The New York Herald Tribune reported the next day that Buckley’s audience had applauded his comments about the Alabama police and laughed at his references to the murder of civil rights volunteer Viola Liuzzo. Buckley remembered his listeners being silent during both passages. The New York Times, which mentioned neither applause nor laughter in its “bulldog” edition, a day later published an expanded story under the headline, “Buckley Praises Police of Selma/Hailed by 5,600 Police Here as He Cites ‘Restraint.’”
Unable to persuade the Herald Tribune to retract or modify its story, Buckley sued for libel. The Holy Name Society had recorded his talk; for members of the press, he played that tape, which documented the absence of applause and laughter. Clearly audible were Buckley’s references to “injustices” dealt African-Americans. Hearing the tape, the National Catholic Reporter wrote that of 26 quotations in the Herald Tribune story attributed to Buckley 19 were inaccurate. The Tribune agreed to correct the record. Buckley withdrew his suit. But the memory of how a single newspaper—however wrong its facts—could shape the narrative stayed with him. “Corrections very seldom catch up with distortions,” he observed. The manner in which the media covered his speech, as well as public figures’ demonstrated disinclination to counter such faulty reporting, lest it cost them votes, drove home to Buckley certain realities about municipal politics in the New York of that era.
Buckley later said he decided to run for mayor about 45 minutes after his April 4 speech; more likely, his decision flowed from the Herald Tribune incident. Another impetus was liberal Republican congressman John V. Lindsay’s contemplation of a mayoral run. Were Lindsay to win the mayoralty in a city where registered Democrats outnumbered Republicans three to one, Buckley surmised, commentators would declare Lindsay a contender for the 1968 Republican presidential nomination. That would reverse inroads conservatives had made in shifting the party’s ideological center rightward with the 1964 presidential nomination of Senator Barry Goldwater. This conservatives were determined to resist.
The night Goldwater lost, Lindsay had won a fourth term in Congress with 71.5 percent of the vote in a district LBJ swept. Lindsay’s campaign slogan, “The District’s Pride, the Nation’s Hope,” telegraphed his ambitions. New York’s Republican Governor Nelson Rockefeller and fellow GOP moderate Jacob Javits, the state’s senior U.S. senator, both were thinking presidentially, and unlikely to leave office soon. Junior Senator Robert F. Kennedy had won election months earlier. In 1965, the mayoralty seemed the only way station that might open for Lindsay on the path he hoped to take from the House of Representatives to the White House.

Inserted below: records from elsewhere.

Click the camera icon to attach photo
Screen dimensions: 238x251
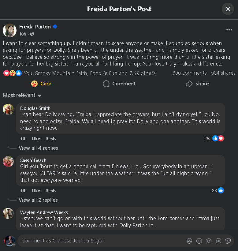[209, 241]
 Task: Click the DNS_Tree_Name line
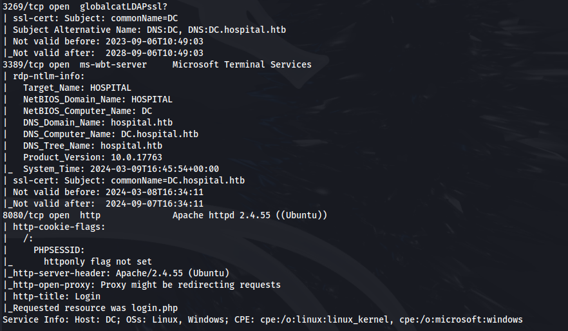(93, 146)
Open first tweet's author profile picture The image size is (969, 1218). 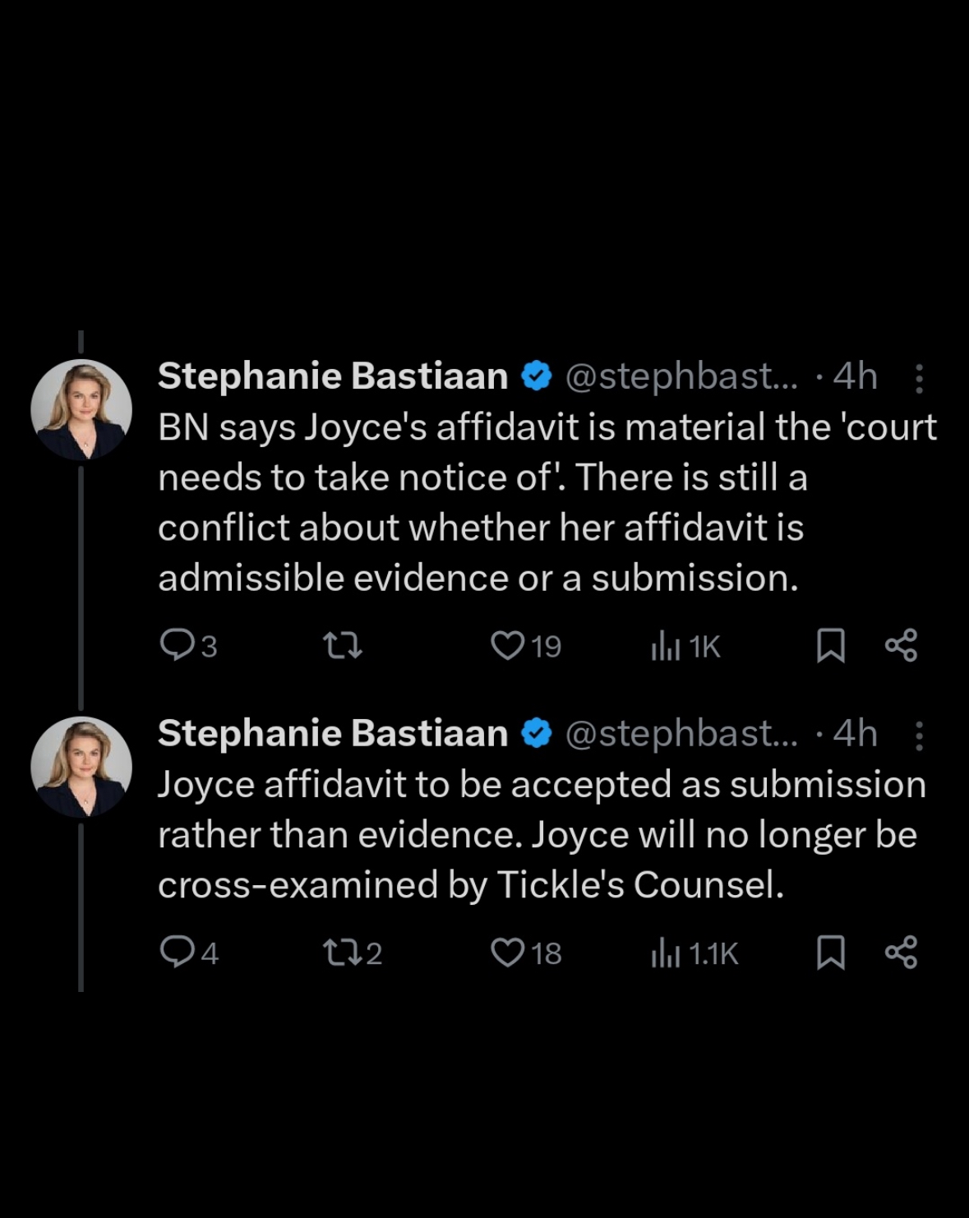(81, 409)
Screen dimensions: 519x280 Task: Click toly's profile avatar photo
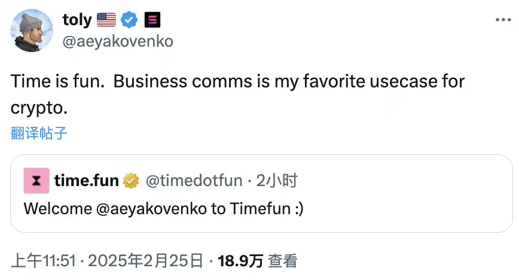point(32,30)
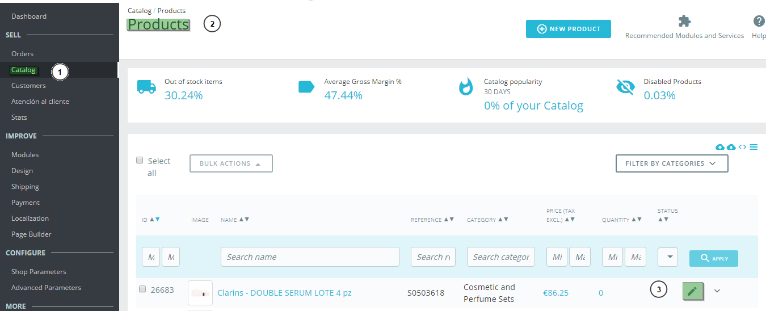Screen dimensions: 766x311
Task: Open the Bulk Actions dropdown
Action: [x=231, y=163]
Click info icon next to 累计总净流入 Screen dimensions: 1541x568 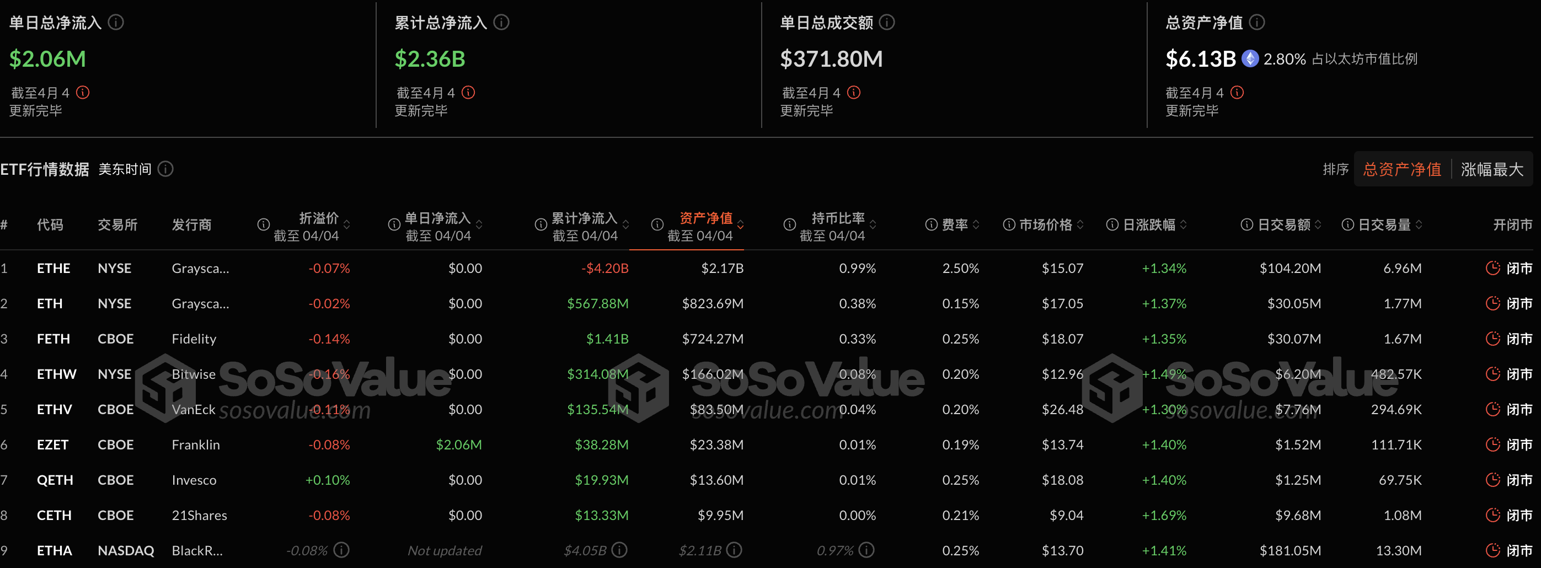coord(501,22)
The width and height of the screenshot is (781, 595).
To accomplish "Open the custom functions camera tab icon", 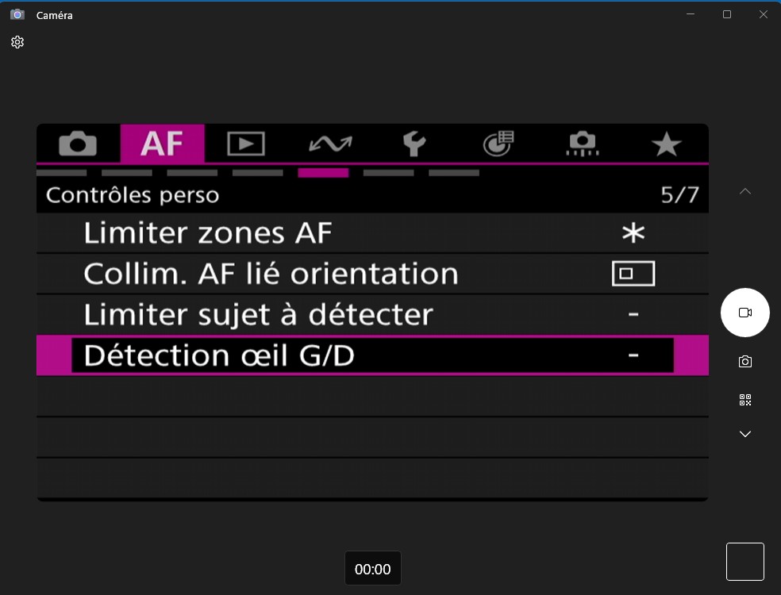I will tap(583, 144).
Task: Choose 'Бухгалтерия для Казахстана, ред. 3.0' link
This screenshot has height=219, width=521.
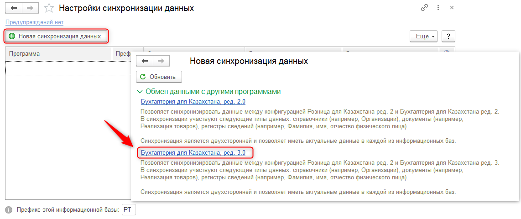Action: point(193,152)
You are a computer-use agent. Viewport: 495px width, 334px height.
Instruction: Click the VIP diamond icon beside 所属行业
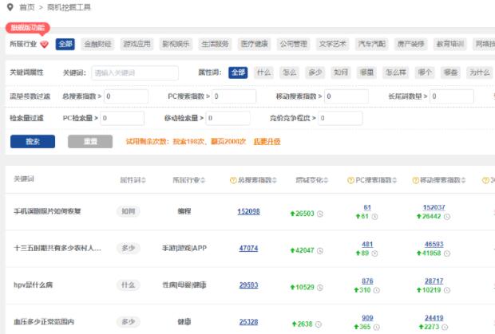[45, 44]
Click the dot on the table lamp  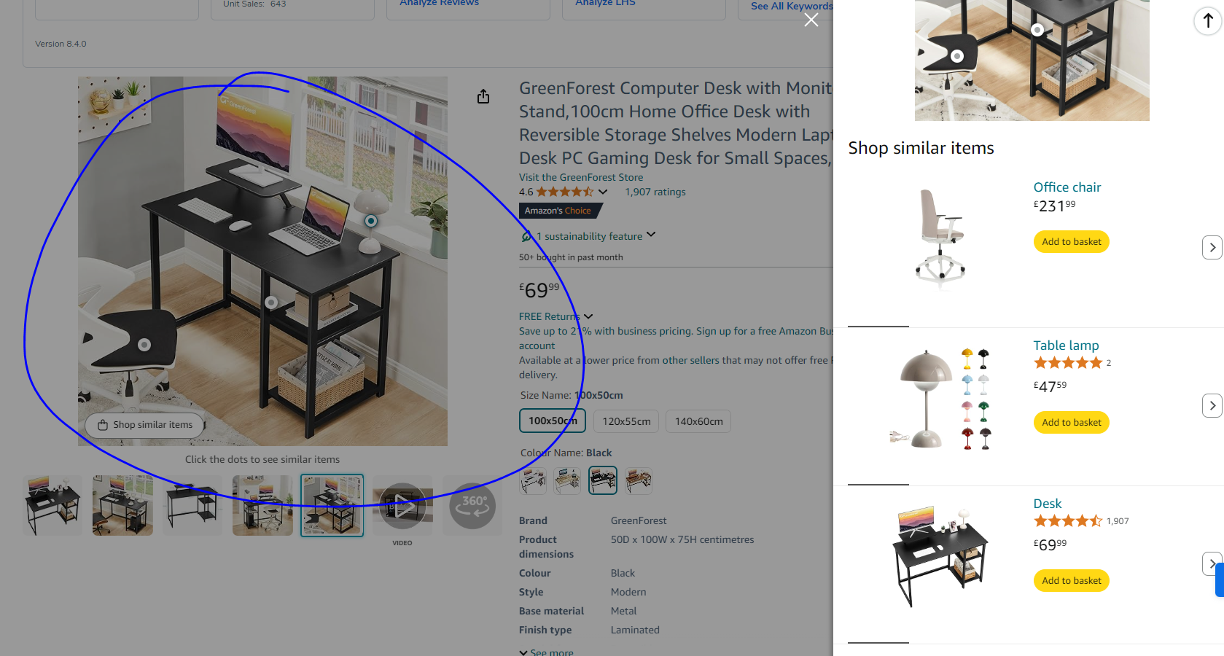tap(371, 221)
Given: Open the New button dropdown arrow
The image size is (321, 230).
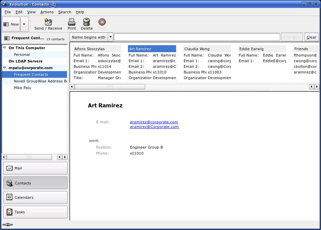Looking at the screenshot, I should tap(24, 24).
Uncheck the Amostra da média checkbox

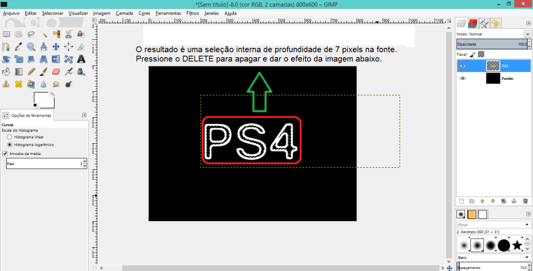5,153
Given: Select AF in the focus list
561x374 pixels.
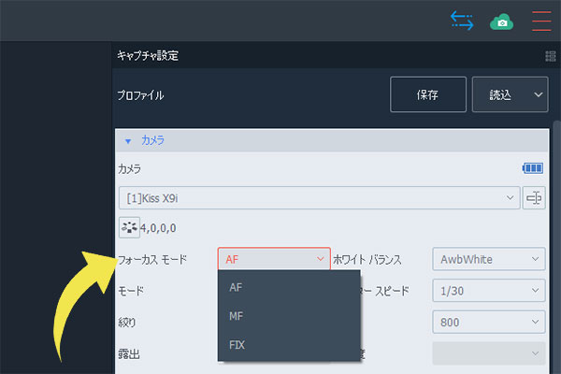Looking at the screenshot, I should point(236,288).
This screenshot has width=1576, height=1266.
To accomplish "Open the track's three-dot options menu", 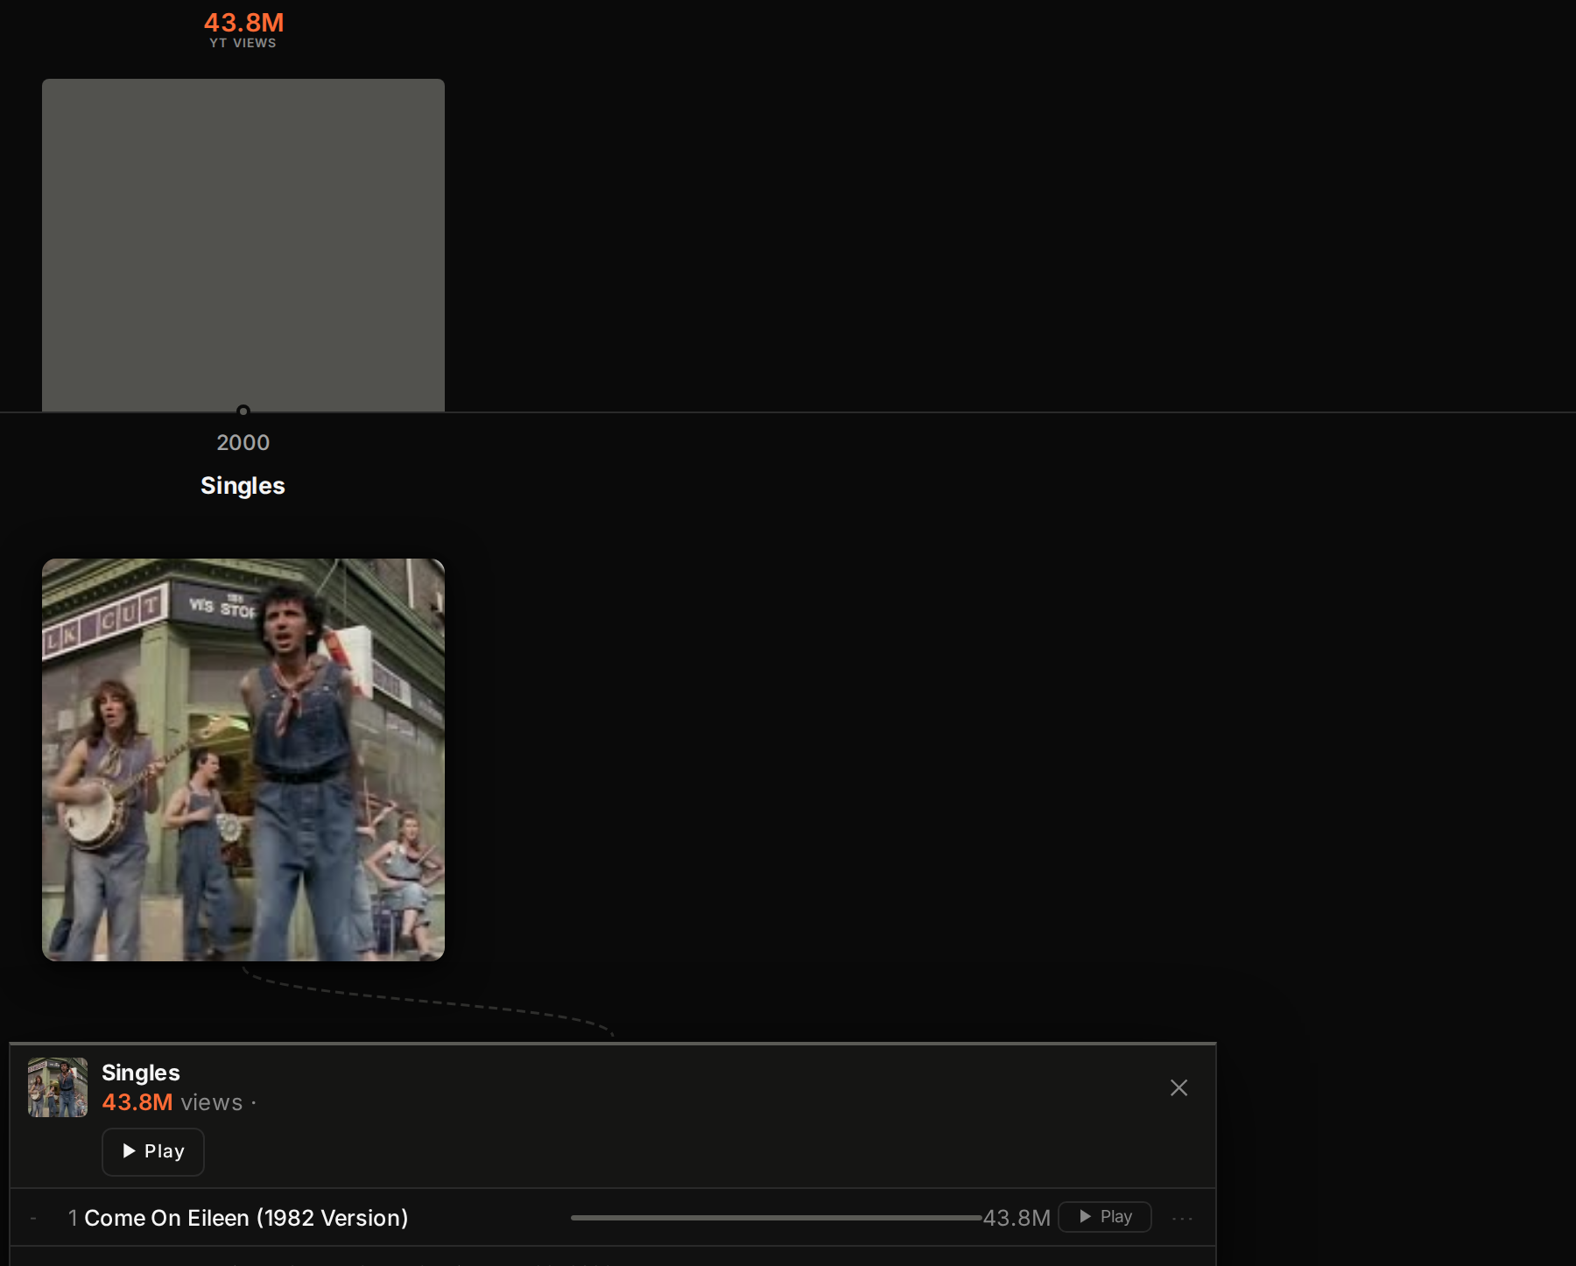I will coord(1182,1218).
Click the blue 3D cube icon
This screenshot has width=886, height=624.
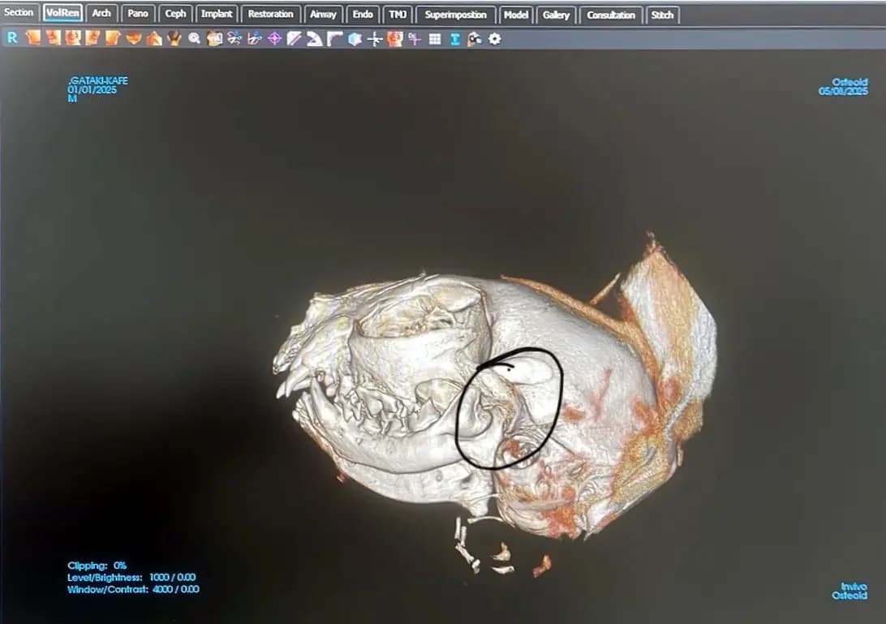[x=355, y=38]
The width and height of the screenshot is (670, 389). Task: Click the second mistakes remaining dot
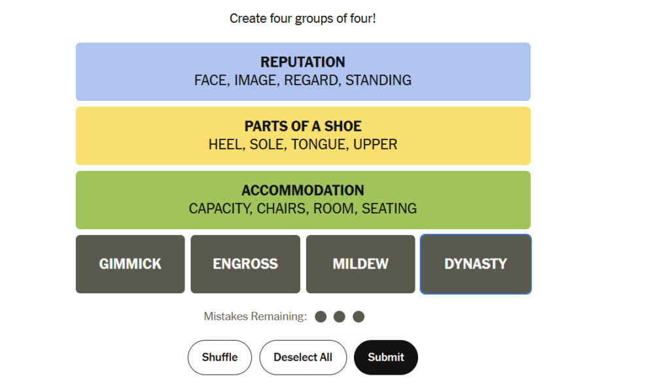pos(340,317)
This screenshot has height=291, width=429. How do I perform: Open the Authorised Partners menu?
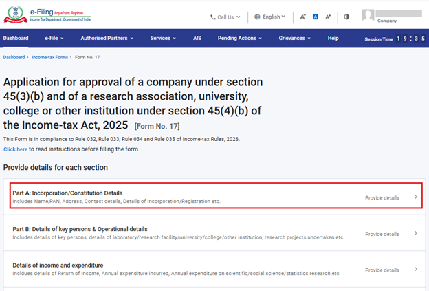tap(107, 38)
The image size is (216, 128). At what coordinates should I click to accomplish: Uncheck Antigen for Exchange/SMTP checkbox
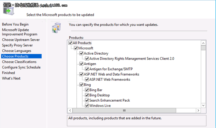(87, 69)
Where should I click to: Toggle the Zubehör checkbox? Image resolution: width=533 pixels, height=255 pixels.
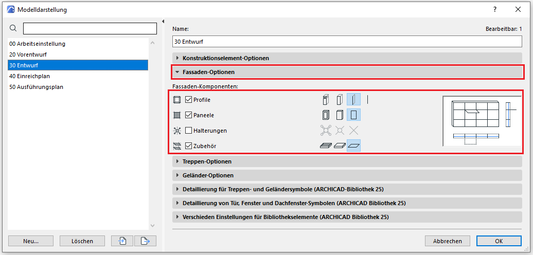click(x=189, y=146)
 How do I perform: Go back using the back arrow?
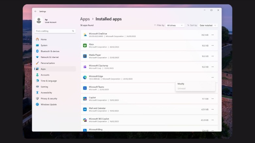(x=36, y=11)
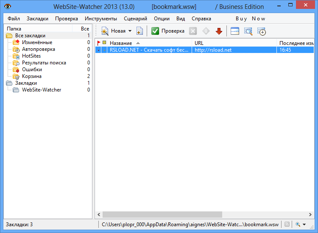Click the red down arrow toolbar icon

pos(219,31)

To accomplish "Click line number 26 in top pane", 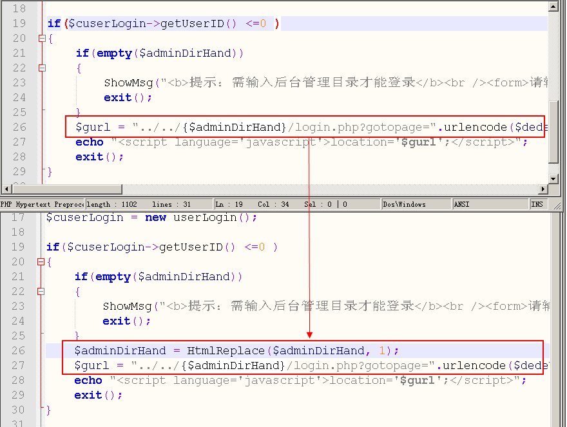I will coord(19,127).
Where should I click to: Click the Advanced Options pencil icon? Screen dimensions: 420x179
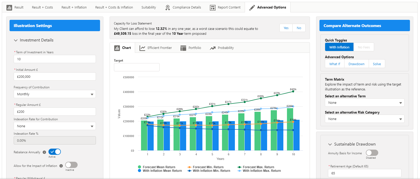[x=252, y=7]

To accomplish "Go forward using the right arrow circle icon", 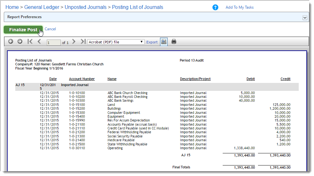I will click(20, 41).
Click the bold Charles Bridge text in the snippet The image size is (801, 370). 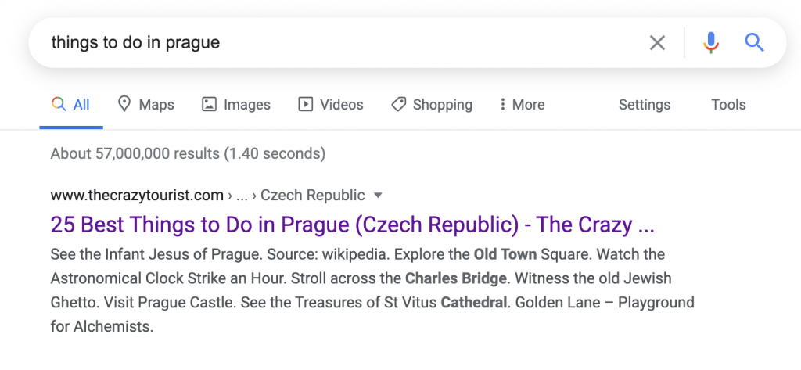pos(456,278)
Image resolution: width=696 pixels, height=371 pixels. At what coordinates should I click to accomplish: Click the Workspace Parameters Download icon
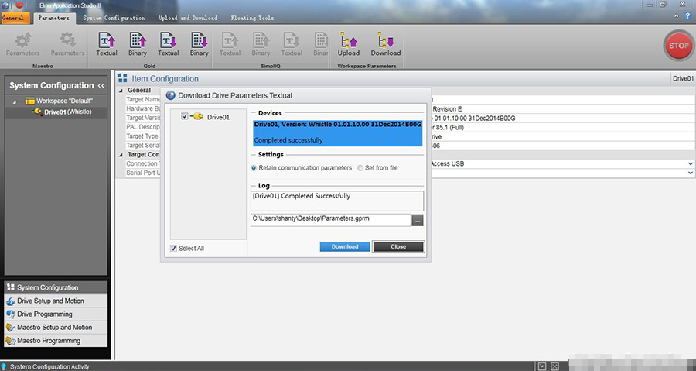[385, 40]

Mayor Robert F. Wagner was retiring after 12 years at City Hall. The Liberal Party, which usually backed Democrats, was poised to endorse Lindsay, enlarging his prospects. As tribute for that gesture, the Liberals demanded Lindsay name one of their operatives to his ticket and award the Liberal Party a third of mayoral patronage. Lindsay entered the race with a record as one of the most liberal members of the House, with an 85 percent approval rating from Americans for Democratic Action. On May 13, 1965, Lindsay, 43, announced his candidacy for mayor.
Buckley polled worst in Manhattan, taking 7 percent to Lindsay’s 55.8 percent and Beame’s 37 percent. He did best on Staten Island, receiving 25.2 percent to Lindsay’s 45.8 percent and Beame’s 28.9 percent. Buckley polled 21.9 percent among Irish-Americans and 17.8 percent among Italian-Americans.
Buckley’s percentage belied the growing and enduring impact he would have on American politics long after both of his opponents, each elected New York’s mayor, had departed the scene. He emerged as the best-known American conservative after Barry Goldwater.